We have a device that sends POST requests or TCP messages in fixed intervals, with a JSON payload, through the internet to our server running a node application, on another location.
The JSON payload has a timestamp and some other values. We compare that timestamp to the server's timestamp to calculate the time difference, that we call lag.
The interval is 100ms. What we experience, is that initially, the lag is under 200ms. We let the system run for a few days and we observe the lag is increasing, after 2-3 days it is 2000 - 3000ms, and increasing further .. after 6 days around 6000ms.
Once we restart the server process the lag is back to normal, so I assume the sender is OK. This happens with both, the POST requests implementation, and the TCP messages implementation.

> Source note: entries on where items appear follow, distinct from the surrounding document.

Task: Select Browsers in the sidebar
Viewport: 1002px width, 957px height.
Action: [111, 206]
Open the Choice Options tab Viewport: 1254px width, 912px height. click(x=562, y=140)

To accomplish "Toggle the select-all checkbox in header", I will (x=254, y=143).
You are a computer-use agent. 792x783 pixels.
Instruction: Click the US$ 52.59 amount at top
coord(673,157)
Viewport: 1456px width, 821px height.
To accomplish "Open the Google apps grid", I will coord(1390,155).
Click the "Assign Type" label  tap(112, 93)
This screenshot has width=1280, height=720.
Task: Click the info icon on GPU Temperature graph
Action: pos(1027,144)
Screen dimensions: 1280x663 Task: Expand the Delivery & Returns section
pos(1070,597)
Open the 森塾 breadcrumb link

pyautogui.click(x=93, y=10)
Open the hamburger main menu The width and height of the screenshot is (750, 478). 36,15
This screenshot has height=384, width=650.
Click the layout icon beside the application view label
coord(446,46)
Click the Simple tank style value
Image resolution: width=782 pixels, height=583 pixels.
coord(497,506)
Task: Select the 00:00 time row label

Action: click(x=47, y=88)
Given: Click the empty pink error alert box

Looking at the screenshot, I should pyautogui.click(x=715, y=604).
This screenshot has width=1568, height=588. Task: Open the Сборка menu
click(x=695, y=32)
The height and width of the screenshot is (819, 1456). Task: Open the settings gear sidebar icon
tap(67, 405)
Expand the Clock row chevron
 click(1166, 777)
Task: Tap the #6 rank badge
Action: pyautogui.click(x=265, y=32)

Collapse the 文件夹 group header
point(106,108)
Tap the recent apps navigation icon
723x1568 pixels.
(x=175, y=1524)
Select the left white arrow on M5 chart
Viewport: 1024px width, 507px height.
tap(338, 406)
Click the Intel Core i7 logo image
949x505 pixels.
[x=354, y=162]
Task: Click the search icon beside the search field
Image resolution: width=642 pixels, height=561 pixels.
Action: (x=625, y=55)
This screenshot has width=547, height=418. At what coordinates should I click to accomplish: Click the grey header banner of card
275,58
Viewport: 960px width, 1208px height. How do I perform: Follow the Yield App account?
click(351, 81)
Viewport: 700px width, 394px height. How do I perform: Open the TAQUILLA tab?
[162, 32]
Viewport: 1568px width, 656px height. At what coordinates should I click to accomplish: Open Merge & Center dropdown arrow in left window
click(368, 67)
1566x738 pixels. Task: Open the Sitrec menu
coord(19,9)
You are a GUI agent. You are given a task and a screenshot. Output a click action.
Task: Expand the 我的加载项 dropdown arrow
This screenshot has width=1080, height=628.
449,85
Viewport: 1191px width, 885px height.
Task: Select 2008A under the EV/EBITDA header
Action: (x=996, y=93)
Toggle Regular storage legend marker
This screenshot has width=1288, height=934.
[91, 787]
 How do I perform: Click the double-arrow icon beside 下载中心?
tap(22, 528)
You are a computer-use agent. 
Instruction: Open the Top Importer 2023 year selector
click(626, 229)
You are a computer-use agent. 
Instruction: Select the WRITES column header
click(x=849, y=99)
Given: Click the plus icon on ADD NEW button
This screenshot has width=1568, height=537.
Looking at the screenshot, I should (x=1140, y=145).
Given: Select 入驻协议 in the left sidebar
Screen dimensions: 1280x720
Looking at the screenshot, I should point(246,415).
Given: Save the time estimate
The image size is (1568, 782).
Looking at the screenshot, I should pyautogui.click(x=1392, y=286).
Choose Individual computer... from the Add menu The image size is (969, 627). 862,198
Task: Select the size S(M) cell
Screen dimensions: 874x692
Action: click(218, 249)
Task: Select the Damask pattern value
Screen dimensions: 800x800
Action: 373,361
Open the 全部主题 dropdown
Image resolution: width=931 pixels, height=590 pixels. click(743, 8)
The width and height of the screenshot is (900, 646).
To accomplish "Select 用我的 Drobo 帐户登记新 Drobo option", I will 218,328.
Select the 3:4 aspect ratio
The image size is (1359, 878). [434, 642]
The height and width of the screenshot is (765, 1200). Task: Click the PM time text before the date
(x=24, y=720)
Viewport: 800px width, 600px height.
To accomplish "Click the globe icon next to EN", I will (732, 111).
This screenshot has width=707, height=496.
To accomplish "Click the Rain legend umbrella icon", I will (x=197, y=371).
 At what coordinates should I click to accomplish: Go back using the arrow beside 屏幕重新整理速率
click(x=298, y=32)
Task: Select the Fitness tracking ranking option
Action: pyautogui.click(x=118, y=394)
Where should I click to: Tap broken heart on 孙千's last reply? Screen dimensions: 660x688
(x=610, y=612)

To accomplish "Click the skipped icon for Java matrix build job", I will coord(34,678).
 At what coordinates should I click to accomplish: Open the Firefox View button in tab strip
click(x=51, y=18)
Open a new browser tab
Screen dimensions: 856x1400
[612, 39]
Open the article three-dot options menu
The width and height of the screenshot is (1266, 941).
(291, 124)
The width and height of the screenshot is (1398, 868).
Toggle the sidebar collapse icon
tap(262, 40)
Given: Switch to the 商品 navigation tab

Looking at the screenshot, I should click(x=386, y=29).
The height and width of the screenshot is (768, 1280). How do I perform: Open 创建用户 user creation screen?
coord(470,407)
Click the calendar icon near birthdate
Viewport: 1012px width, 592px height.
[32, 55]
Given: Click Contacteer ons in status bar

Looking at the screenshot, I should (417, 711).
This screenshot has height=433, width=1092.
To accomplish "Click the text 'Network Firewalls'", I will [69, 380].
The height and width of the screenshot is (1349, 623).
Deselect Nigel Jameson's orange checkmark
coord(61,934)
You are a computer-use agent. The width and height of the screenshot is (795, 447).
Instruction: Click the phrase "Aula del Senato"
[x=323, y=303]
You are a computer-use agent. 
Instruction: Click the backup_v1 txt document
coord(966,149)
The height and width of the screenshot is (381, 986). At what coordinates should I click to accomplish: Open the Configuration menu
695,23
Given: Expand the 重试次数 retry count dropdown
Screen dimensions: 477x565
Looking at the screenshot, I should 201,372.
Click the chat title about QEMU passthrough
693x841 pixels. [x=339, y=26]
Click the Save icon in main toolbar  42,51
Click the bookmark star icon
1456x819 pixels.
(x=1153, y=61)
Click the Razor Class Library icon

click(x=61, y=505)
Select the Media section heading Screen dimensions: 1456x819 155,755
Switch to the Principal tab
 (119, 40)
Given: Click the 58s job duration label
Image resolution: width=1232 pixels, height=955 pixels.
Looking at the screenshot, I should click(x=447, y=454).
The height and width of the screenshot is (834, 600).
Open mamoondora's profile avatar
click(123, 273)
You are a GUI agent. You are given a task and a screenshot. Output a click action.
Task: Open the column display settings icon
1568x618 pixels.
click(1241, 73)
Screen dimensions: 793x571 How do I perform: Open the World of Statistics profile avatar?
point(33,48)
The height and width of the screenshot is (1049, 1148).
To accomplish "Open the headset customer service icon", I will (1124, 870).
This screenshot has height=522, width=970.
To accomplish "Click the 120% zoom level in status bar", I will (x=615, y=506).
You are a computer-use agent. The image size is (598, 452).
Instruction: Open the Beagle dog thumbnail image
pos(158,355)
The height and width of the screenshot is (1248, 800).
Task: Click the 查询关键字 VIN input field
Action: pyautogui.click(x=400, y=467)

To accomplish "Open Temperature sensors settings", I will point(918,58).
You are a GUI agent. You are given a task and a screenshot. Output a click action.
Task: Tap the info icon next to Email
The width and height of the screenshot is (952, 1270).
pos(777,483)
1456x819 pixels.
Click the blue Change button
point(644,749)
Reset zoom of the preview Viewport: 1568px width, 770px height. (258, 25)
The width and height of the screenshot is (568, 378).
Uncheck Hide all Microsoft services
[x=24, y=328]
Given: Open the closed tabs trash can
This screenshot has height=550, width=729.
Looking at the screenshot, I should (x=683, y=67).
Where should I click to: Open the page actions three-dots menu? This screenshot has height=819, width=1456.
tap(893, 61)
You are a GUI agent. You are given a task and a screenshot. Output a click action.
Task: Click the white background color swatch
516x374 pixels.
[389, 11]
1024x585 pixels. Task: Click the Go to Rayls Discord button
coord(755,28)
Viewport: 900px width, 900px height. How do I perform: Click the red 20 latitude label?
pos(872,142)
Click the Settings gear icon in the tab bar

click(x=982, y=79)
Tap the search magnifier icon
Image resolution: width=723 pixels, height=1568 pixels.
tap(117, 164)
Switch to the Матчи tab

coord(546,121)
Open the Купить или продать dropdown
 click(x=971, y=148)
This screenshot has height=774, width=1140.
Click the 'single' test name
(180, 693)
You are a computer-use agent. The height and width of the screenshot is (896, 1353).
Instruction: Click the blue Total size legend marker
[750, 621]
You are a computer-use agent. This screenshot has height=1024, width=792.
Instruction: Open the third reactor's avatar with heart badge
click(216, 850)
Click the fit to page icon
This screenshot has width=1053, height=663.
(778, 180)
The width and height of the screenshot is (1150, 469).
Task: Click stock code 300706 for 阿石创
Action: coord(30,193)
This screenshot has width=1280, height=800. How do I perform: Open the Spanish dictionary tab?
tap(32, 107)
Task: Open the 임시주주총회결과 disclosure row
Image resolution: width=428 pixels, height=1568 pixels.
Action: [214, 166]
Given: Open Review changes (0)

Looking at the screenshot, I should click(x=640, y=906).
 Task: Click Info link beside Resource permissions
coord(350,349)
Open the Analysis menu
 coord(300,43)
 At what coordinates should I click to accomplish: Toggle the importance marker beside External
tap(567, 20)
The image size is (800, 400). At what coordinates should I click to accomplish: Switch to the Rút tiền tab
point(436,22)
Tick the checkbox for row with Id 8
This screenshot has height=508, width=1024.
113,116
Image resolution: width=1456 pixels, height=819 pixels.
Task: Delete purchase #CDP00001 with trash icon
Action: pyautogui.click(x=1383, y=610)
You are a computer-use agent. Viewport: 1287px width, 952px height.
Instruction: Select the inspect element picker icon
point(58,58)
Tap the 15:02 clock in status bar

Does anyone have any idea why this may happen, or how to narrow down the problem?
Do you have clocks on both server and sender synchronized? 1 second per day isn't unusual clock drift.
This would indicate what's known as a resource leak. Something in your application is slowing down processing over time as a queue or memory or some other resource builds up.
I'd recommend adding instrumentation to your NodeJS code to track any internal queues, memory allocated, database lookups, etc. Log all the things so you can start to identify where the bottleneck is.
If you're running in the cloud there are good tools to help instrument code, such as AWS X-Ray.